DOCUMENT EXCERPT —
To demonstrate the dot product, we will implement prediction using (1) and (2).


double *predict(float **x, double w[][1], double b){

  /*
  single predict using linear regression
  
  Args:
    x (ndarray): Shape (m, n) example with multiple features
    w (ndarray): Shape (n, 1) model parameters    
    b (scalar):  model parameter     
    
  Returns:
    p (scalar):  prediction
  
  */

  double p;
  double *f_wb=(double *)malloc(m*sizeof(double));
  if (f_wb==NULL)
  {
    perror("Error allocating memory");
    free(f_wb);
  }
  

  for (int i = 0; i < m; i++)
  {
    for (int j = 0; j < 1; j++)
    {   
      p=0;
      for (int k = 0; k < n; k++)
      {
          p += (double)x[i][k]*w[k][j];
      }
      p += b;
      f_wb[i]=p;
        
    } 
  }
  
  return f_wb;
}

Compute Cost With Multiple Variables #

The equation for the cost function with multiple variables $J(\mathbf{w},b)$ is:

$$J(\mathbf{w},b) = \frac{1}{2m} \sum\limits_{i = 0}^{m-1} (f_{\mathbf{w},b}(\mathbf{x}^{(i)}) - y^{(i)})^2 \tag{3}$$ where: $$ f_{\mathbf{w},b}(\mathbf{x}^{(i)}) = \mathbf{w} \cdot \mathbf{X} + b \tag{4} $$

$$f_{\mathbf{w},b}(\mathbf{x}) \in \mathbb{R}_{m \times 1}$$

In contrast to previous labs, $\mathbf{w}$ and $\mathbf{x}^{(i)}$ are vectors rather than scalars supporting multiple features.


double compute_cost(float **x, float y[m], double w[][1], double b){
  
  /*
    compute cost
  Args:
    X (ndarray (m,n)): Data, m examples with n features
    y (ndarray (m,1)) : target values
    w (ndarray (n,1)) : model parameters  
    b (scalar)       : model parameter
    
  Returns:
    cost (scalar): cost
  
  */

  double cost=0;
  double p;

  for (int i = 0; i < m; i++)

CHALLENGE A —
Decide whether each statement below agrees with the linear regression excerpt. Answer yes or no for each and quote the words of the excerpt that settle it.
(i) The comment in the prediction function gives w the shape (n, 1).
(ii) In the cost equation, the sum of squared errors is multiplied by 1/m.
(iii) As in previous labs, w and x^(i) are scalars.
CHALLENGE B —
Use the linear regression excerpt to answer each question.
(i) What message does the prediction function pass to perror when memory allocation fails?
(ii) What heading introduces the section on the cost function?
(iii) According to the comment in compute_cost, what does y hold?

DATA EXTRACT —
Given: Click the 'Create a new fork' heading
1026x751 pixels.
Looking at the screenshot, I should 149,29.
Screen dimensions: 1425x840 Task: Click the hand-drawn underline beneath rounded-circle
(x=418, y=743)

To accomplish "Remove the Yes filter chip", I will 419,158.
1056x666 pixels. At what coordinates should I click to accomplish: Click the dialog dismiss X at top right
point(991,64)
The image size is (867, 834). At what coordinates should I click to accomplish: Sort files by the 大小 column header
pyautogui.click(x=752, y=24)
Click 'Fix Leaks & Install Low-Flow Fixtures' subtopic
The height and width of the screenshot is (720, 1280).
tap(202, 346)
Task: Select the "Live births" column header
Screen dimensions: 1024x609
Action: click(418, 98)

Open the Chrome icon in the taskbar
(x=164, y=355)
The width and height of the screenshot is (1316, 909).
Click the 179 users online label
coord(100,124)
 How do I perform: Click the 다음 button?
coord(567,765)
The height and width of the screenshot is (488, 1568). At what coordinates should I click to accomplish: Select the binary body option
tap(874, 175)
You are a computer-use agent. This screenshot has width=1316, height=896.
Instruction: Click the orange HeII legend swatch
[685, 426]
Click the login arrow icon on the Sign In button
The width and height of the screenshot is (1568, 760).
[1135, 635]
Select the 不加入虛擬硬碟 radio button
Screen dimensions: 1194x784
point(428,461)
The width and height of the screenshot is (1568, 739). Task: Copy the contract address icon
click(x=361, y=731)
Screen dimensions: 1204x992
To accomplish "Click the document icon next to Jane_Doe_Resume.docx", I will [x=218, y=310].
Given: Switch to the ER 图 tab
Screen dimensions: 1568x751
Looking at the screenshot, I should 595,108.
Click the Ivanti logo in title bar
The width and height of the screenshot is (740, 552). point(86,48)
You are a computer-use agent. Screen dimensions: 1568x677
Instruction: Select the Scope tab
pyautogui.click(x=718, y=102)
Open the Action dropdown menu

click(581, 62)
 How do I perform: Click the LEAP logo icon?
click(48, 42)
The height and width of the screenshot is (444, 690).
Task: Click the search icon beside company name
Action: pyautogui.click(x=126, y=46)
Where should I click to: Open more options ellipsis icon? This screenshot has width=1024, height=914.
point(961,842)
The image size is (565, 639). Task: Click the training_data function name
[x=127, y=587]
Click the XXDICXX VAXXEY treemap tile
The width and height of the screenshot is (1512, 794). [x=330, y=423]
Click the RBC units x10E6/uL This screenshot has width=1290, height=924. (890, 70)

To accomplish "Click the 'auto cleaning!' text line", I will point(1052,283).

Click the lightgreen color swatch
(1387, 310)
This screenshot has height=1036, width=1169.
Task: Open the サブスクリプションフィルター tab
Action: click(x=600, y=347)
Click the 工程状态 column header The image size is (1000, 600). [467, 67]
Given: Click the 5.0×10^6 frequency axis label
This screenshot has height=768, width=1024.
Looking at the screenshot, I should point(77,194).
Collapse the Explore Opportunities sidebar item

RIGHT ANSWER A —
(i) Yes: "w (ndarray): Shape (n, 1) model parameters"
(ii) No: "\frac{1}{2m}"
(iii) No: "In contrast to previous labs, $\mathbf{w}$ and $\mathbf{x}^{(i)}$ are vectors rather than scalars supporting multiple features."

RIGHT ANSWER B —
(i) "Error allocating memory"
(ii) Compute Cost With Multiple Variables
(iii) Target values